Work required>
Set down the lines below, exactly, starting at the one that contains "Image resolution: width=1488" and stopping at the last line, inclusive. Omit pictures.

(Stored records)
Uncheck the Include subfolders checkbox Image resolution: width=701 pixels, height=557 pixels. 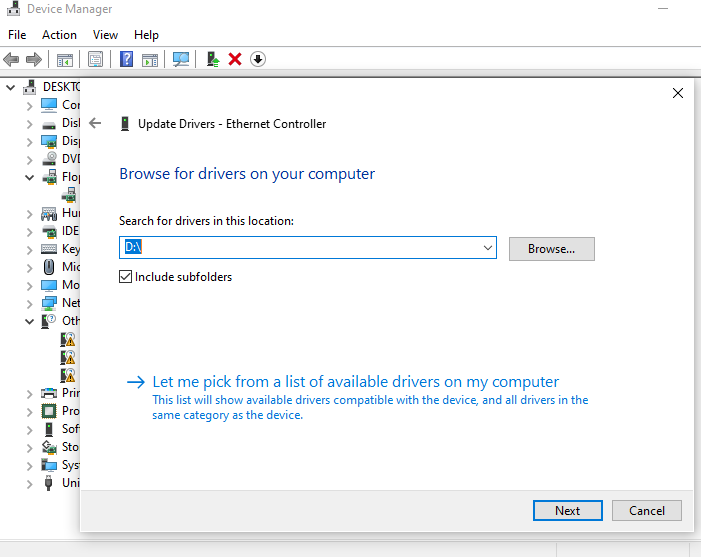pyautogui.click(x=126, y=276)
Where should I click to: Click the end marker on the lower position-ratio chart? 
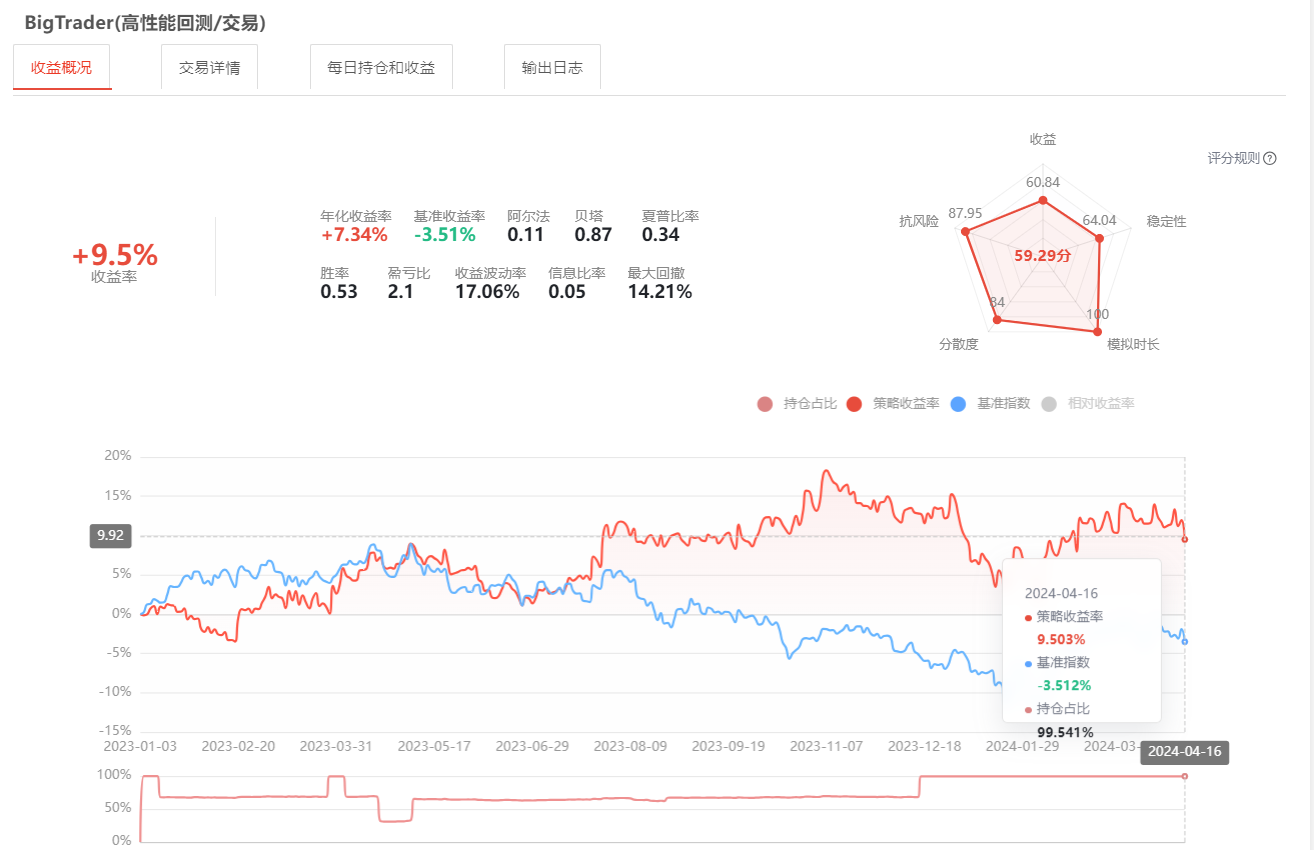(1185, 776)
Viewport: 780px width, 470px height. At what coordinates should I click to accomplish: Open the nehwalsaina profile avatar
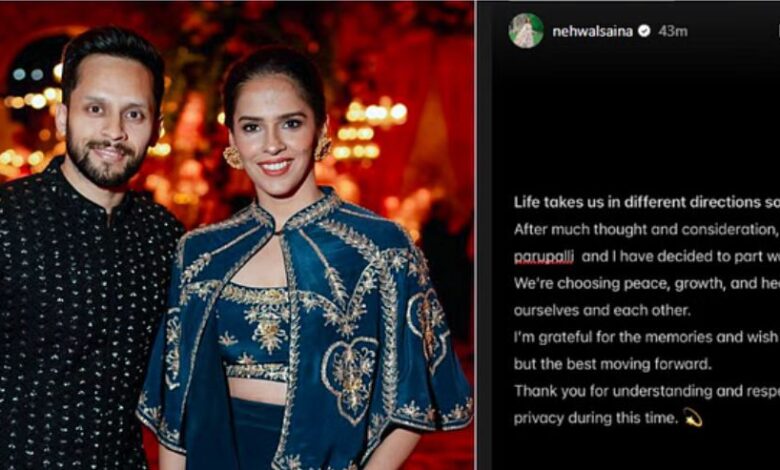[x=526, y=31]
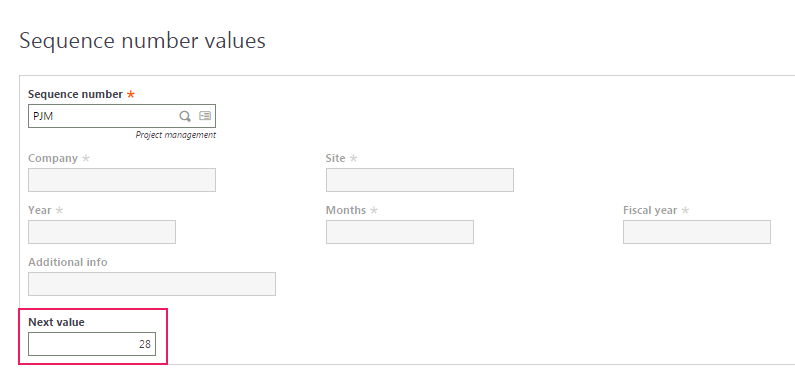Open the Sequence number lookup magnifier
The width and height of the screenshot is (795, 375).
(x=185, y=117)
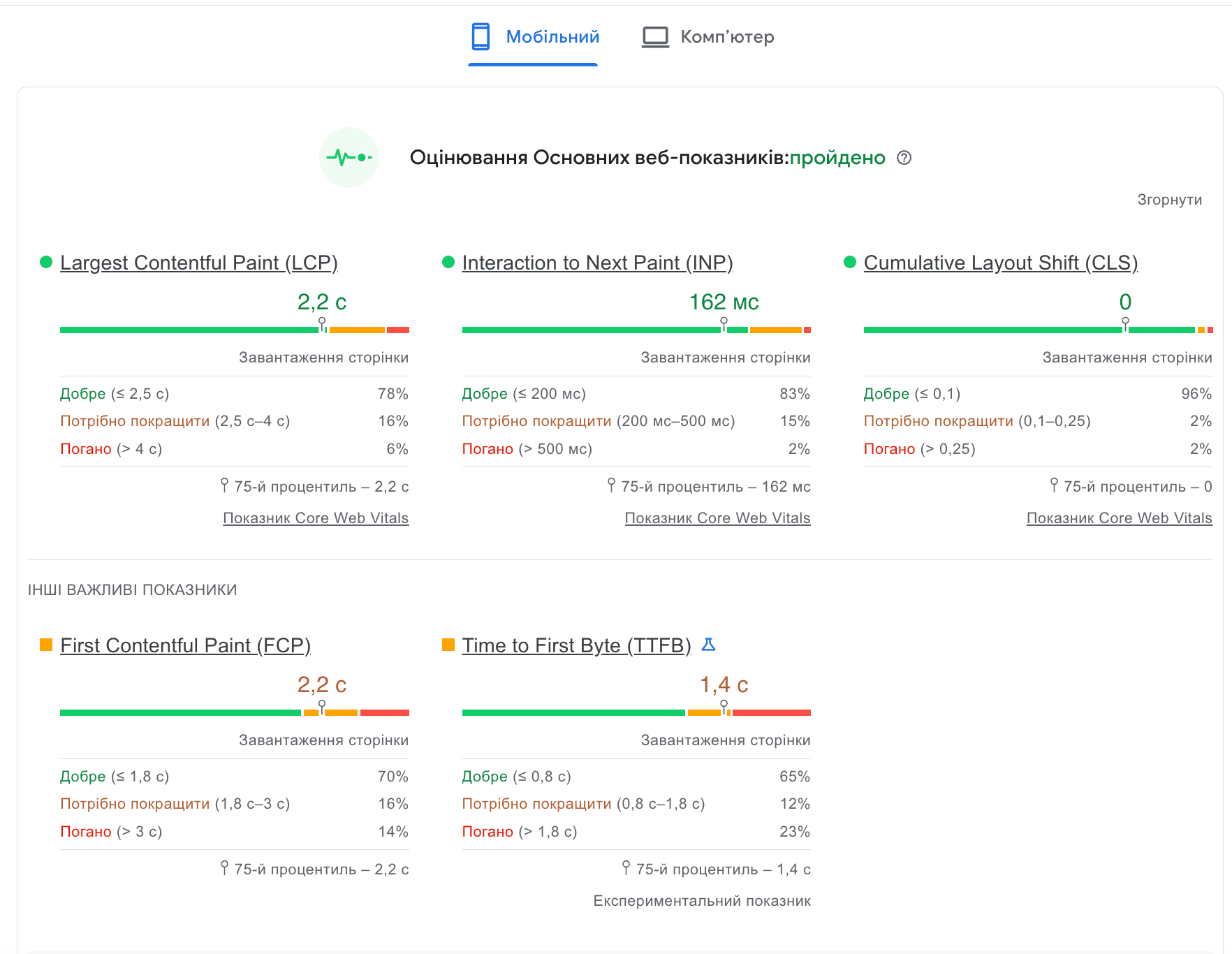Click the mobile phone icon
This screenshot has height=954, width=1232.
pyautogui.click(x=481, y=37)
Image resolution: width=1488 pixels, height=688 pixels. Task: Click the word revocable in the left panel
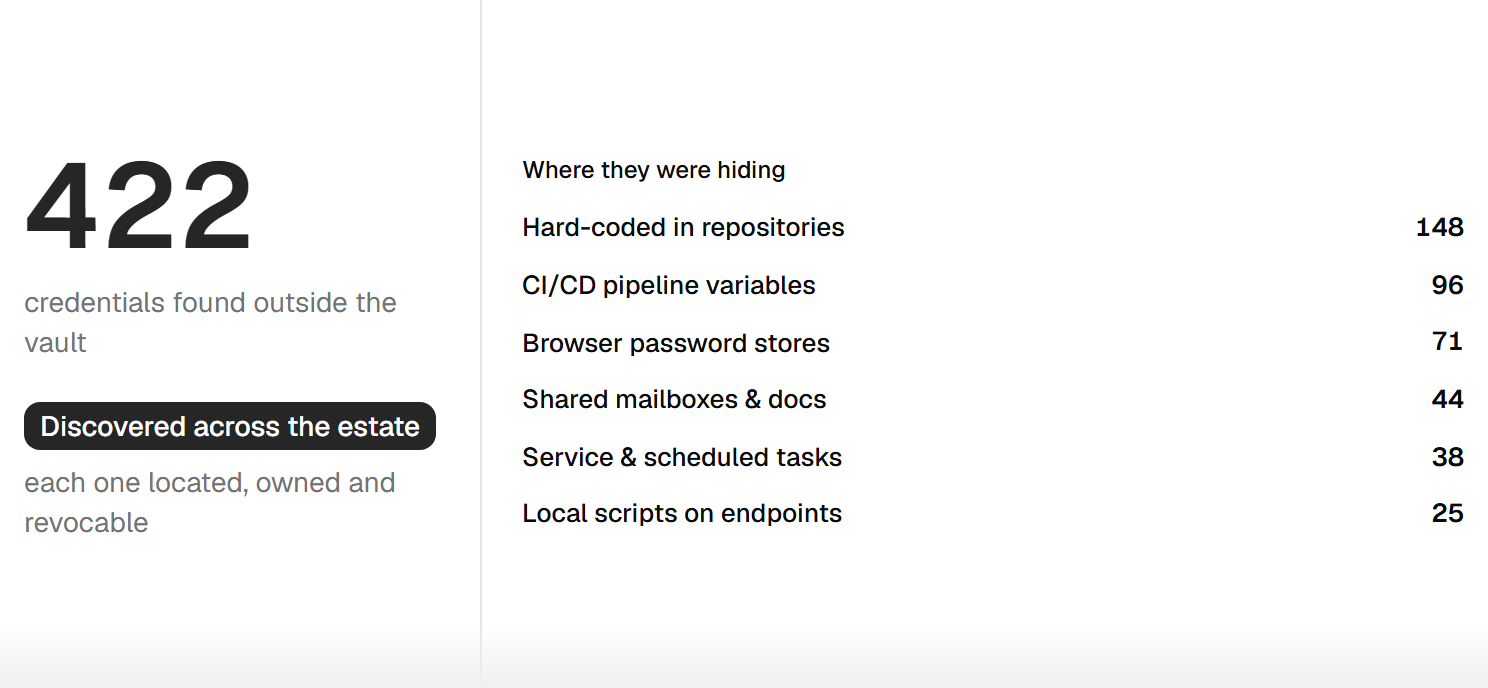(86, 522)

Expected answer>
Image resolution: width=1488 pixels, height=688 pixels. Task: Click the word revocable in the left panel
(86, 522)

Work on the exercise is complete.